Questionable Picpa docs

Some key accounting players and officials of the Philippine Institute of Certified Public Accountants (Picpa) face grave career peril. They can either lose their jobs and clients or go to jail, or both, if the rumor mill is to be believed.

It all started in 1996 when the then incumbent Picpa board—mandated to extend the corporate life of the accounting organization that was due to expire on April 27, 1997—submitted documents to the SEC for the extension, saying this was approved at a board meeting and subsequently ratified by its members. The SEC approved the extension for another 50 years.

Now, based on documents that will be used to take these officials to account for their action, it appears that the supposed board meeting and ratification may not have taken place at all.
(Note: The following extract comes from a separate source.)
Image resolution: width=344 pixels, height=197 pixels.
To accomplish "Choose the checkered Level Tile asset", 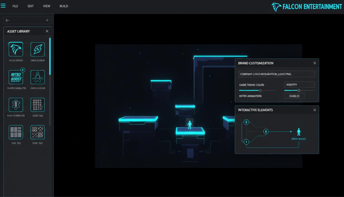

According to some members of a so-called Reform Bloc of the group, the issue is how the public can trust officials who sign off on financial statements of listed corporations, if they are capable of alleged falsification.

Should the SEC revoke its approval since it was misled, and since the basis of its approval is allegedly tainted? Should existing clients of these people move to other accounting firms? Or just drop the soon-to-be-named executives? The bigger issue is: What should the SEC and the accounting profession do to prevent a repeat?
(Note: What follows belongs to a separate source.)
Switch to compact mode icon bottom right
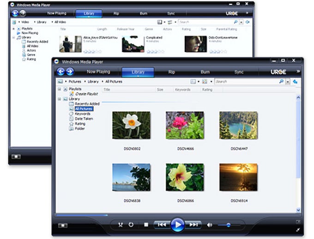coord(298,230)
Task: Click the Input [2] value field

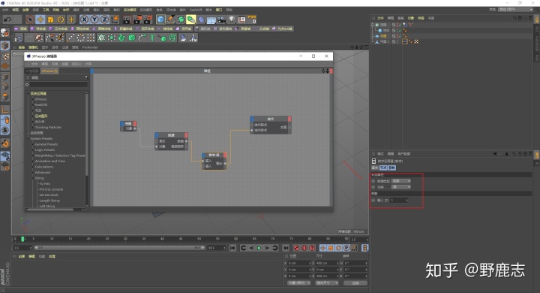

Good governance has been the battle cry of organizations like Picpa. Are they putting their money where their mouths are? According to our source, a formal complaint is now being drafted. Watch out for some big names next week.—Daxim L. Lucas



Word on the street is that Elizabeth Lee—the recently resigned head of Nissan distributor Universal Motors Corp. and the Chamber of Automotive Manufacturers of the Philippines Inc. (Campi)—is a leading candidate to replace Lito Alvarez at the Bureau of Customs.

This possibility has left a few of the dragon lady’s critics concerned.

In a valedictory news release announcing her simultaneous resignations from UMC and Campi, Lee painted a rosy picture of the company she was leaving behind after 11 years. She highlighted her legacy to Campi, the country’s biggest organization of vehicle manufacturers, which she led for six years. One Campi official, however, questioned Lee’s claims, given the rift in the organization that resulted in the organization’s bitter break-up into three groups—the original Campi, the Philippine Automotive Competitive Council Inc. (composed of Japanese automakers), and the recently formed breakaway group, the Alliance of Vehicle Importers and Distributors.

The official added that some Campi members heaved a sigh of relief at Lee’s departure, whose leadership he described as a virtual “one-woman show.”

As to rumors of Lee’s impending appointment as Customs commissioner, the source said he wished President Aquino and Finance Secretary Cesar Purisima “the best of luck”—with some trepidation, of course.—Daxim L. Lucas

Overconfidence in Kantar?

As expected, one cannot write about ABS-CBN’s ratings position without arousing an equally strong response from its main rival, GMA 7.

Indeed, the latter has pointed out recently that the Kapamilya station has been trumpeting its lead in the ratings survey administered by Kantar Media, formerly known as TNS, despite ABS-CBN being the only local major TV network subscribing to this ratings service provider.

According to GMA 7, it relies on the data of Nielsen TV Audience Measurement, which is “trusted by more broadcasting and advertising brands in the local and international market.”

Nielsen also has a bigger sample size in Mega Manila (880 versus 770 homes) and National Urban Philippines (2,005 versus 1,370 homes) compared with that of Kantar.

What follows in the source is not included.